Saturday, December 6, 2025

God's Presence With Us in the Forging That Happens in the Darkness


 






Psalm 23: 4 - Even though I walk through the valley of the shadow of death, I will fear no evil: for Thou are with me; Thy rod and staff they comfort me. 

I hate pain.  I hate pain of any sort, physical, emotional, and mental.  I hate to see you in pain and walking through hardships.  I'll be honest - I want to right it, to fix it for you.  At least, may I give you tools to navigate it all.

But more and more I realize and most of the time I am in its mystery, that the wrestling in hardship and pain works a good that we otherwise don't experience.  As much as I have a dislike for pain, I am learning to trust my Master.

A friend wrote a line that has stuck with me, "Sometimes helping can be hurting."  For her it's in her position as a doula, helping the mother birth a child.  For me, it's in walking with others in their wrestlings and darkness.  For you, well you fill in the blank. 

Let's take a look at the butterfly.  What would you like to do if you gave witness to the emerging of the butterfly?  It's wrestling to come out of the cocoon and develop wings to fly, is so vital for it's ability to live and fly.  If you step in to help the butterfly, it hurts it.  The wrestling builds the strength of the butterfly's wings so it can fly.  If you help it, you stunt its growth and actually cripple it.  They release a chemical as they come out of their chrysalis that strengthens their wings.  The movement of the wrestling pushes and pulses this chemical through their wings, giving them the strength they need to fly.

Okay.  So, I will do my best to let you wrestle, just do it with the pulse of God's truths coursing through your heart and mind.  That is what will give you strength to fly.

In all honesty, I get it.  I have experienced the darkness of wondering what my purpose is, of knowing pain in all its forms, and walking through the darkness of mental unhealth to where my fight to live was little to none.  In my valley of darkness and yes, the shadow of death, God intervened and guided me through His Holy Spirit and I reached for Him in desperation.  I reached for Him through choosing to believe His truths above and over the paradigm that was coursing through my heart and mind.  In the aloneness of my valley, I found Jesus, the Saviour, in ways I wouldn't have if people had stepped in.  Now I am not advocating not caring for people in their pain.  What I am saying, if you find yourself in a position where you feel forsaken and maybe you are all alone; it is an opportunity for you to reach for Jesus, your Saviour.  He is the only One who can truly give you life and in the wrestling and hardship your wings of faith will strengthen as you choose to believe His words.

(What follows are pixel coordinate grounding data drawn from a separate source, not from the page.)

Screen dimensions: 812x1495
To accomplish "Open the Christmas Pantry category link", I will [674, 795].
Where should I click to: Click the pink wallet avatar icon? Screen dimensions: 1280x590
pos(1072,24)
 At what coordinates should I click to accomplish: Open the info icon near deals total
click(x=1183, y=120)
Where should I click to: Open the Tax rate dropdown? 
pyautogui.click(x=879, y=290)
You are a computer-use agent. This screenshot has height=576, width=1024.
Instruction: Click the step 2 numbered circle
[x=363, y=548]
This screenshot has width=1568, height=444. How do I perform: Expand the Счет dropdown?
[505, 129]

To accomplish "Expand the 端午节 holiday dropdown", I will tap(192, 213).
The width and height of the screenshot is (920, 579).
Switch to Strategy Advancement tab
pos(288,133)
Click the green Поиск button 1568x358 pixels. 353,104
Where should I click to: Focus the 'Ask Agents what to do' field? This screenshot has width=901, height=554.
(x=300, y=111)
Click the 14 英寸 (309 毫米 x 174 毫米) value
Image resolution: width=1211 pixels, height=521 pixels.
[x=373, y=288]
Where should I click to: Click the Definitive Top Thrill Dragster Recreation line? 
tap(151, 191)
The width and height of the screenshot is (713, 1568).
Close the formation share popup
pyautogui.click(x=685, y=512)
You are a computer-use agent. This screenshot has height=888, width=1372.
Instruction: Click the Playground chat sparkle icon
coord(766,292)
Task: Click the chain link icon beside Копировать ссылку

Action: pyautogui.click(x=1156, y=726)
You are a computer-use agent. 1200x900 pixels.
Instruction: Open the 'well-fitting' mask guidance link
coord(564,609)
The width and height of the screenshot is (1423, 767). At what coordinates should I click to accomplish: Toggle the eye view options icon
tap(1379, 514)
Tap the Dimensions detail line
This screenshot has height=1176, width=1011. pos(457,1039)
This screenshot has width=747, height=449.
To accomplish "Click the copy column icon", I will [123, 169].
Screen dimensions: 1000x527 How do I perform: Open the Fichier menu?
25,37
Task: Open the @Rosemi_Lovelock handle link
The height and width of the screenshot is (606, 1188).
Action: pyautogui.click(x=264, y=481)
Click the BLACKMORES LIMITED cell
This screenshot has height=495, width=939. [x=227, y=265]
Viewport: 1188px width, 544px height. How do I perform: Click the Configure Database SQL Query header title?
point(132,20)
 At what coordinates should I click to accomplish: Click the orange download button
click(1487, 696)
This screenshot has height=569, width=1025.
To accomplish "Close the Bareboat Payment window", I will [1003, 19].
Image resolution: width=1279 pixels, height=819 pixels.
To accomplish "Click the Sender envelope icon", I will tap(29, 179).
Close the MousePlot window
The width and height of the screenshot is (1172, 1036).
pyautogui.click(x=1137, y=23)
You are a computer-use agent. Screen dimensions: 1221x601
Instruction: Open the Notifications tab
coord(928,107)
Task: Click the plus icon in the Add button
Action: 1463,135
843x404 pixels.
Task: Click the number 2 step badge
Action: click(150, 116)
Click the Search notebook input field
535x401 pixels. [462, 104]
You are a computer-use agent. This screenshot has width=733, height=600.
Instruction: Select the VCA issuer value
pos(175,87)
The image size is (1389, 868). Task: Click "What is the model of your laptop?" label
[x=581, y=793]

Sometimes helping is hurting.

Daily.  Sometimes it was minute by minute and moment by moment, choosing to stay with God and believe Him, even when He seemed distant and in a corner.  I felt alone and uncared for.  

In the wrestling to believe God was with me and near; I faced the very thing I feared - abandonment and being left alone in the hardship and darkness.

But I wasn't.

God's staff and rod were guiding and comforting me.  I can trace it and see it now.

Over 2000 years ago, God intervened.  He split the dark night sky with the glorious light of an angel announcing to the hillside of sheep and shepherds with the news that Jesus came.  A Saviour. Immanuel.

That night broke the silence of 400 years.  400 years of waiting, wondering and doing it over and over.  Will the Messiah come?  Where is He?  This Roman rule is so cruel.  Oh, how long?

The way of Jesus is a mystery.  A king coming as a baby, vulnerable and dependent on someone else.  Arriving in a stable where life was stinky and messy and noisy.  There was a stigma to being a shepherd, lowly.  

But friend, oh how beautiful is this.  Jesus is our Good Shepherd and what better people to announce His arrival than to shepherds.

God's ways are best even though many times I wrestle to understand them.  He is with us.  He intervenes in the darkness, in our darkness.  And though it often doesn't look like we think it should, it is His way to our life, peace, and wings of redemption that we us to fly.  But we must choose Him.

So, in this season where we celebrate and are reminded of His coming as a baby.  Let's not miss Him because it didn't look the way we thought it should, as a King would come.  

You can trust Him.  Your faith is your wings to fly, whether the storm rages or the sun shines.

So, I will pray that you have courage to have faith.  That you will choose to stay with Jesus in your weakness, doubts, fears believing His words of truth that can set you free.  Jesus is still in the business of setting captives free with His amazing manna grace and faithful love that so often happens in the dark of the night. 

John 8:38 - And you shall know the truth and the truth shall set you free.

Good Shepherd.  Immanuel - God with us.  Saviour.  Comforter.  The One who Intervenes.